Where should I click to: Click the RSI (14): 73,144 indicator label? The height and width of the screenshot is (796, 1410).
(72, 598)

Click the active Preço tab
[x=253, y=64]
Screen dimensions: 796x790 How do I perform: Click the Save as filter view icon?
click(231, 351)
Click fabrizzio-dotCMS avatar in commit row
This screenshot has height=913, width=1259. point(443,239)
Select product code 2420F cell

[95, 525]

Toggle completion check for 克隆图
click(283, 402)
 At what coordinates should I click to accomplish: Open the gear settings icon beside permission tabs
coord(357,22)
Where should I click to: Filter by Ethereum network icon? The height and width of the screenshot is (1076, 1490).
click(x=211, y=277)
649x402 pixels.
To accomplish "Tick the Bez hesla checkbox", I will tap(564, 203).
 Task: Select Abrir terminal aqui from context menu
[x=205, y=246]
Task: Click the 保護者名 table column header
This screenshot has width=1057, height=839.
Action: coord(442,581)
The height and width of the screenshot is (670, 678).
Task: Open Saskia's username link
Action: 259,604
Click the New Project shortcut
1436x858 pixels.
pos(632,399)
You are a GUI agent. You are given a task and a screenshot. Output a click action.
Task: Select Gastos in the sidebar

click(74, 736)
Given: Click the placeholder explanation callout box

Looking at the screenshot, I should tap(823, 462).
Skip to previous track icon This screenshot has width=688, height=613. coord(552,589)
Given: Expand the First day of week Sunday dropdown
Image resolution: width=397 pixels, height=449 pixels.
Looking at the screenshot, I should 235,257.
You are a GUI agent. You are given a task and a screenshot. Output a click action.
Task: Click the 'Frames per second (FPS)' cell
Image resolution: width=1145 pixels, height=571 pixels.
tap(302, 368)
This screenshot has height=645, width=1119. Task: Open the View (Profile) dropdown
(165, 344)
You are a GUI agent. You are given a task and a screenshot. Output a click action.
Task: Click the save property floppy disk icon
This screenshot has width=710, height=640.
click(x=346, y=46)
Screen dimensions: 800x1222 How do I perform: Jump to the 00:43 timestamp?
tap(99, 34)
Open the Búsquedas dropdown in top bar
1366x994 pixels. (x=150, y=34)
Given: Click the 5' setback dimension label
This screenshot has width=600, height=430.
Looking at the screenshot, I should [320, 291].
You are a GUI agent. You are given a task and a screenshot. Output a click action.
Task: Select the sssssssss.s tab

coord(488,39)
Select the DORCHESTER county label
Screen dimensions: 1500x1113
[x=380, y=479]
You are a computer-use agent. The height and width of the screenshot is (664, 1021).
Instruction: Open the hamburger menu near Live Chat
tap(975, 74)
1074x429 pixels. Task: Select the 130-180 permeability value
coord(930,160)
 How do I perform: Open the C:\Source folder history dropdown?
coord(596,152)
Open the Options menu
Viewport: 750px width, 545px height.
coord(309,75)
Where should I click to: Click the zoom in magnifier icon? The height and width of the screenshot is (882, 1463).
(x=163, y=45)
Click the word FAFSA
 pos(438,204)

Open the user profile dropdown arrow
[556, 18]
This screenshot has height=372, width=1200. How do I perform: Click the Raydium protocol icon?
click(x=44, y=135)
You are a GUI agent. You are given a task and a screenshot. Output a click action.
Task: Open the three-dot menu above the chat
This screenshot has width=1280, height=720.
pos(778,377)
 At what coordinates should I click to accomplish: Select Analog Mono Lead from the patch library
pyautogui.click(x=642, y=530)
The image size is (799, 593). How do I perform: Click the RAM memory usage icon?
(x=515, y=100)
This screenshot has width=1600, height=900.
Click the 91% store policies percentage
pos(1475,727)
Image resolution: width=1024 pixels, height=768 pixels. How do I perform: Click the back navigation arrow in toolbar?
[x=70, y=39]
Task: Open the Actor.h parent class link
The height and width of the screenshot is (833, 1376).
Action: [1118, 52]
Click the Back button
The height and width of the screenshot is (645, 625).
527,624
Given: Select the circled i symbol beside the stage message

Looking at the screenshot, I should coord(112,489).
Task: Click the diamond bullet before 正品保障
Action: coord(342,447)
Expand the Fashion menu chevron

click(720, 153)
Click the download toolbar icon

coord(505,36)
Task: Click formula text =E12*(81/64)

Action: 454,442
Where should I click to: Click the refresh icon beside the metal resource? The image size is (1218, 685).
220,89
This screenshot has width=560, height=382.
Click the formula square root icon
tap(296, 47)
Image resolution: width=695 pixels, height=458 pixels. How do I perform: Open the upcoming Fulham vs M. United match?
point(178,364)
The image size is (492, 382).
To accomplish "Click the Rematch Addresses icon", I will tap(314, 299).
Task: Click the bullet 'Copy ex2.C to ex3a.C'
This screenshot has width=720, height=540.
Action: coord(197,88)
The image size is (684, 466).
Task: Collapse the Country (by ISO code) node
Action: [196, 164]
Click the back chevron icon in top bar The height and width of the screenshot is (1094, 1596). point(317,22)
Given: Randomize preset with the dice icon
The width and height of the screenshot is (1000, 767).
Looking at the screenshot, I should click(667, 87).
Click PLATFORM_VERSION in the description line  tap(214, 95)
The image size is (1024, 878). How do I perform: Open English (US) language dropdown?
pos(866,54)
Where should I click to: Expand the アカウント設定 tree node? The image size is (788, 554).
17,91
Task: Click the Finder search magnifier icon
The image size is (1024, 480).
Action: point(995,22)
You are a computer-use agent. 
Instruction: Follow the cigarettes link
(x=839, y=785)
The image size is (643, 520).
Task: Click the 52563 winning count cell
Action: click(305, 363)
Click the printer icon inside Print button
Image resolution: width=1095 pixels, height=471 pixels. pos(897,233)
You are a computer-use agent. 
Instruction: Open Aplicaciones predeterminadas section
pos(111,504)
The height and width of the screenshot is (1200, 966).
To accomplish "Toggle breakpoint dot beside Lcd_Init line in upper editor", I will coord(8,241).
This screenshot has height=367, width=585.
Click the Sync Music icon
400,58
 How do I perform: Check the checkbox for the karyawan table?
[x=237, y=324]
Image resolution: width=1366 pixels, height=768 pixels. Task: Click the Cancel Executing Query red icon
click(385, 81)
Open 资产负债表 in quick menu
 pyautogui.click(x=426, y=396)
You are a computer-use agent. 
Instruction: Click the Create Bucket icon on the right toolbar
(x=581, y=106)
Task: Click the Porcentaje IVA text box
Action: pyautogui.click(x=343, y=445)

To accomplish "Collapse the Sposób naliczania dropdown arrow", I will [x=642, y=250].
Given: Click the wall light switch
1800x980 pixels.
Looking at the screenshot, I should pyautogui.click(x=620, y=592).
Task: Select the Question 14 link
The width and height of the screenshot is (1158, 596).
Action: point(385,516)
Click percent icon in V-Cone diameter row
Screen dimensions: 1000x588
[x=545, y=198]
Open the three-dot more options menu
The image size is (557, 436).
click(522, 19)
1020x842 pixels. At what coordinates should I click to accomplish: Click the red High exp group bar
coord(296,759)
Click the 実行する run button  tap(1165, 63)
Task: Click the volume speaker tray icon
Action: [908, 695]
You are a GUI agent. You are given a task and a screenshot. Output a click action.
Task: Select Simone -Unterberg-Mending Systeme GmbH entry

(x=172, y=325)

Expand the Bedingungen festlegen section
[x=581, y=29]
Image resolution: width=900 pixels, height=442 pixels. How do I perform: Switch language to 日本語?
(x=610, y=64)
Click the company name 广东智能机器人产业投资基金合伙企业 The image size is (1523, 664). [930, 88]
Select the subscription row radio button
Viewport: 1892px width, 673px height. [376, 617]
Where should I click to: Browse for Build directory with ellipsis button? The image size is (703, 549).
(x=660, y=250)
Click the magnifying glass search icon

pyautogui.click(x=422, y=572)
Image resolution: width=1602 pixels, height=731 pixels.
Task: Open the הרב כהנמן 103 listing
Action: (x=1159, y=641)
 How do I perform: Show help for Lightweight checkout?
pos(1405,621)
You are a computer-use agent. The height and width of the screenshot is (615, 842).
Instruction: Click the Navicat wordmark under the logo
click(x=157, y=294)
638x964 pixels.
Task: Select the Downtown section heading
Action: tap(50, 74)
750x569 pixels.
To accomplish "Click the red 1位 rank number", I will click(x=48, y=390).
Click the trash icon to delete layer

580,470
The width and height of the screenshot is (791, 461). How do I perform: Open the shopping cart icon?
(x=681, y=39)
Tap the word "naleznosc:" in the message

> [What you should do]
From the line containing "Task: Click the 'Frames" down to the line containing "Given: Click the 5' setback dimension label" in the material above, reproduce every line exactly, including the two end lines.

> [Result]
Task: Click the 'Frames per second (FPS)' cell
Image resolution: width=1145 pixels, height=571 pixels.
tap(302, 368)
This screenshot has height=645, width=1119. Task: Open the View (Profile) dropdown
(165, 344)
You are a GUI agent. You are given a task and a screenshot. Output a click action.
Task: Click the save property floppy disk icon
This screenshot has width=710, height=640.
click(x=346, y=46)
Screen dimensions: 800x1222 How do I perform: Jump to the 00:43 timestamp?
tap(99, 34)
Open the Búsquedas dropdown in top bar
1366x994 pixels. (x=150, y=34)
Given: Click the 5' setback dimension label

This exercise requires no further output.